→ **TEKST TER BEOORDELING**:
De arbeidskundige beoordeling van de volledige en duurzame arbeidsongeschiktheid

4.6.1.

De arbeidsdeskundige grondslag van het bestreden besluit is gebaseerd op de rapporten van de arbeidsdeskundige van 6 juli 2015 en de arbeidsdeskundige bezwaar en beroep van9 oktober 2015. In navolging van de arbeidsdeskundige heeft de arbeidsdeskundige bezwaar en beroep geconcludeerd dat het niet mogelijk is om voor appellante functies te selecteren, omdat zij aangewezen is op intensieve begeleiding, die op voorhand niet van een werkgever verwacht kan worden, en het persoonlijk handelingstempo van appellante aanmerkelijk vertraagd is, waardoor zij niet in staat is om te voldoen aan de gebruikelijke productienormen. Appellante is daarom niet in staat om meer dan 75% van het maatmaninkomen te verdienen.

→ **RIJEN IN DATASET**:
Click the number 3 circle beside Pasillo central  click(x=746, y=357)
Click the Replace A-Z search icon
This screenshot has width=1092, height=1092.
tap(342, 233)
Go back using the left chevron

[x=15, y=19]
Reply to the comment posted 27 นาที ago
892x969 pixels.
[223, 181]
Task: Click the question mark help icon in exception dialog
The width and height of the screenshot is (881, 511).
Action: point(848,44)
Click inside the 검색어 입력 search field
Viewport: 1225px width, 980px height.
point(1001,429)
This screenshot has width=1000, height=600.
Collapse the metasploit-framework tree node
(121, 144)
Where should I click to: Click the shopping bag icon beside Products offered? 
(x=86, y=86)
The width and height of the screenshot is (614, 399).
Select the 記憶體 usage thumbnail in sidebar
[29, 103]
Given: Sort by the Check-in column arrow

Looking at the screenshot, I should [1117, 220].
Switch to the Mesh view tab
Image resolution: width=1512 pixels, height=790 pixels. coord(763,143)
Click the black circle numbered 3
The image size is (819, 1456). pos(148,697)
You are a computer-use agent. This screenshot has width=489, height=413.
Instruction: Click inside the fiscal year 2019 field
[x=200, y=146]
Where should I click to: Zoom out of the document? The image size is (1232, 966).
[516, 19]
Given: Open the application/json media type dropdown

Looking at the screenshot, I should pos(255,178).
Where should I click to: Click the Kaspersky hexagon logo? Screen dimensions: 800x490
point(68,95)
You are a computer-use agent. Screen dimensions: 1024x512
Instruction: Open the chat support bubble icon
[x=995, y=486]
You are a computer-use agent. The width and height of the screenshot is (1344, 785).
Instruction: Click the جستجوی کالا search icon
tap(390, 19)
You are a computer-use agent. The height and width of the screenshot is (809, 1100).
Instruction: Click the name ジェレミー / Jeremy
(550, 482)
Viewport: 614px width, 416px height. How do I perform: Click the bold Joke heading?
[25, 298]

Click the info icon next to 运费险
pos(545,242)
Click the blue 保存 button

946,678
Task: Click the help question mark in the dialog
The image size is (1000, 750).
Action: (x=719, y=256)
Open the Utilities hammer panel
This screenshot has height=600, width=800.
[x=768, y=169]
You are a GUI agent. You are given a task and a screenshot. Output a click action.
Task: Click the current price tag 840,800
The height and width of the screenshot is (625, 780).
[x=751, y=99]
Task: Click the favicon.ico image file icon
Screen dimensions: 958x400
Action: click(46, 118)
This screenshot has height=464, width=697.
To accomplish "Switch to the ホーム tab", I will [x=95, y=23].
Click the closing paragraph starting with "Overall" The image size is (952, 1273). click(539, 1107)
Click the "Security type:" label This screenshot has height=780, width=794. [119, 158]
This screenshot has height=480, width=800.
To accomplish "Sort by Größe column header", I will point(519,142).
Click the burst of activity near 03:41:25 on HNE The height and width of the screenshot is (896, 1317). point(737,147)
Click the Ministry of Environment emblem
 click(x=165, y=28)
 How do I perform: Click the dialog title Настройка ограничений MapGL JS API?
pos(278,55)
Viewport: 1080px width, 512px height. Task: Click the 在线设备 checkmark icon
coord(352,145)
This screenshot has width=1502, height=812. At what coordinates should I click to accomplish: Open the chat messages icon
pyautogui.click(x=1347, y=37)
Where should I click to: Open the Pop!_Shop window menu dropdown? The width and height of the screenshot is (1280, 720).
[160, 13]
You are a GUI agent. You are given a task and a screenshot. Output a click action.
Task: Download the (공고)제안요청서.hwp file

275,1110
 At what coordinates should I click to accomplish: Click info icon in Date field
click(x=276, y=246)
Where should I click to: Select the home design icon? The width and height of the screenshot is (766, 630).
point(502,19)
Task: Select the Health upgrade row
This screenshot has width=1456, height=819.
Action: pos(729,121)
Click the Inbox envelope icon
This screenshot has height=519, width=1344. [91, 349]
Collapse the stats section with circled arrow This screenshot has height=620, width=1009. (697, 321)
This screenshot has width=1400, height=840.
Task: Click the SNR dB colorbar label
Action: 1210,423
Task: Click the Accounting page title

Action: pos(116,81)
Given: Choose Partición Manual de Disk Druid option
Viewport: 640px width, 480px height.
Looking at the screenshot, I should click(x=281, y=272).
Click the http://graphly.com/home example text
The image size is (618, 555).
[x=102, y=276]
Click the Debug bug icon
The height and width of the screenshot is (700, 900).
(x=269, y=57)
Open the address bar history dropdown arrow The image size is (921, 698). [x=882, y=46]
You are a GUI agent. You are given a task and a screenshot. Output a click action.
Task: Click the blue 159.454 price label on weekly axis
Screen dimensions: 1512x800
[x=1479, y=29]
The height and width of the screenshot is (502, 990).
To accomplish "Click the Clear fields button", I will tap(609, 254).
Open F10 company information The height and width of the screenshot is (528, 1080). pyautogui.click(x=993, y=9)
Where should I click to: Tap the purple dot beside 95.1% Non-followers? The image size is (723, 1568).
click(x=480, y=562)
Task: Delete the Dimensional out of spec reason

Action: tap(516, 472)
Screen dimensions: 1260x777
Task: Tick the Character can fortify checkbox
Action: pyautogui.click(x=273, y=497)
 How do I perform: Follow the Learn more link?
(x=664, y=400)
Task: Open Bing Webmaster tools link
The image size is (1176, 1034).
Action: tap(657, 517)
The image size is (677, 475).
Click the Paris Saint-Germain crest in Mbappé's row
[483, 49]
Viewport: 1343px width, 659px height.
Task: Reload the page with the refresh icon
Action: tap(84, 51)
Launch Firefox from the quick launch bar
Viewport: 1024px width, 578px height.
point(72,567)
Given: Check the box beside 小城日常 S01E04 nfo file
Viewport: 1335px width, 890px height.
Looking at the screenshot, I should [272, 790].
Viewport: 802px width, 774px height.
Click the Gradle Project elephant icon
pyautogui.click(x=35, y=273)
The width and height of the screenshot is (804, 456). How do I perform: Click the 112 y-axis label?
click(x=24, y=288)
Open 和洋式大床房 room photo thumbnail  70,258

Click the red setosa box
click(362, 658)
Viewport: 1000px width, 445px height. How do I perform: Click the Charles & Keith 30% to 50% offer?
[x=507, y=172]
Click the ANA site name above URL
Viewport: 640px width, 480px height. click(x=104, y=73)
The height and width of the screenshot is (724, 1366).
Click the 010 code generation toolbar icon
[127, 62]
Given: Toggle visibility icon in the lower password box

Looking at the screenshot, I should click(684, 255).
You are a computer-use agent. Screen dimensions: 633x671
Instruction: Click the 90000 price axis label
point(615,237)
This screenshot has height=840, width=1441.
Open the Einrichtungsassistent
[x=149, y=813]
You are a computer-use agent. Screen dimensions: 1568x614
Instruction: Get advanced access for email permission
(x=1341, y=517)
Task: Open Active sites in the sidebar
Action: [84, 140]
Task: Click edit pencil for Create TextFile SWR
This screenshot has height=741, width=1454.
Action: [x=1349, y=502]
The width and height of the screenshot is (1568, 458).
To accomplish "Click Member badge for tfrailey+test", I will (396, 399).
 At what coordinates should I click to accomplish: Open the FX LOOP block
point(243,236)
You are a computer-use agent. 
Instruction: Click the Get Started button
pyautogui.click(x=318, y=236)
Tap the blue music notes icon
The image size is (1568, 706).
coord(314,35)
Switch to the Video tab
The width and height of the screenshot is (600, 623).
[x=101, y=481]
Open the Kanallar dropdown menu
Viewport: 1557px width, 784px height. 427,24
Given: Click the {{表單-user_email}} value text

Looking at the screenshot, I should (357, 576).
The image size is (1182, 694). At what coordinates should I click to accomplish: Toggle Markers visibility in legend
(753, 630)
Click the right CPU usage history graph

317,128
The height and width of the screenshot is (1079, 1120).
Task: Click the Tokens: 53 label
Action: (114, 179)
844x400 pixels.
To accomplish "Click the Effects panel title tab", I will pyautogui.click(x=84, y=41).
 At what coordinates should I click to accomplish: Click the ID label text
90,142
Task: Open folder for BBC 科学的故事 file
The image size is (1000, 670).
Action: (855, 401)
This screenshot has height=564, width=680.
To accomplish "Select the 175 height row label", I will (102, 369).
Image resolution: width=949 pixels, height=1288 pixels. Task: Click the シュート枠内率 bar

→ **UIT TE VOEREN OPDRACHTEN**:
• A. Geef uit de tekst over de arbeidskundige beoordeling letterlijk het gedeelte weer dat begint bij "De arbeidskundige beoordeling" en doorloopt tot en met "maatmaninkomen te verdienen.".
• B. Beantwoord aan de hand van de tekst over de arbeidskundige beoordeling de volgende vragen:
(i) Van welke datum is het rapport van de arbeidsdeskundige?
(ii) Op welk soort begeleiding is appellante volgens de tekst aangewezen?
(iii) Welk percentage van het maatmaninkomen kan appellante volgens de conclusie niet overschrijden?

→ **UITWERKINGEN**:
• A.
De arbeidskundige beoordeling van de volledige en duurzame arbeidsongeschiktheid

4.6.1.

De arbeidsdeskundige grondslag van het bestreden besluit is gebaseerd op de rapporten van de arbeidsdeskundige van 6 juli 2015 en de arbeidsdeskundige bezwaar en beroep van9 oktober 2015. In navolging van de arbeidsdeskundige heeft de arbeidsdeskundige bezwaar en beroep geconcludeerd dat het niet mogelijk is om voor appellante functies te selecteren, omdat zij aangewezen is op intensieve begeleiding, die op voorhand niet van een werkgever verwacht kan worden, en het persoonlijk handelingstempo van appellante aanmerkelijk vertraagd is, waardoor zij niet in staat is om te voldoen aan de gebruikelijke productienormen. Appellante is daarom niet in staat om meer dan 75% van het maatmaninkomen te verdienen.

• B.
(i) 6 juli 2015
(ii) Intensieve begeleiding
(iii) 75%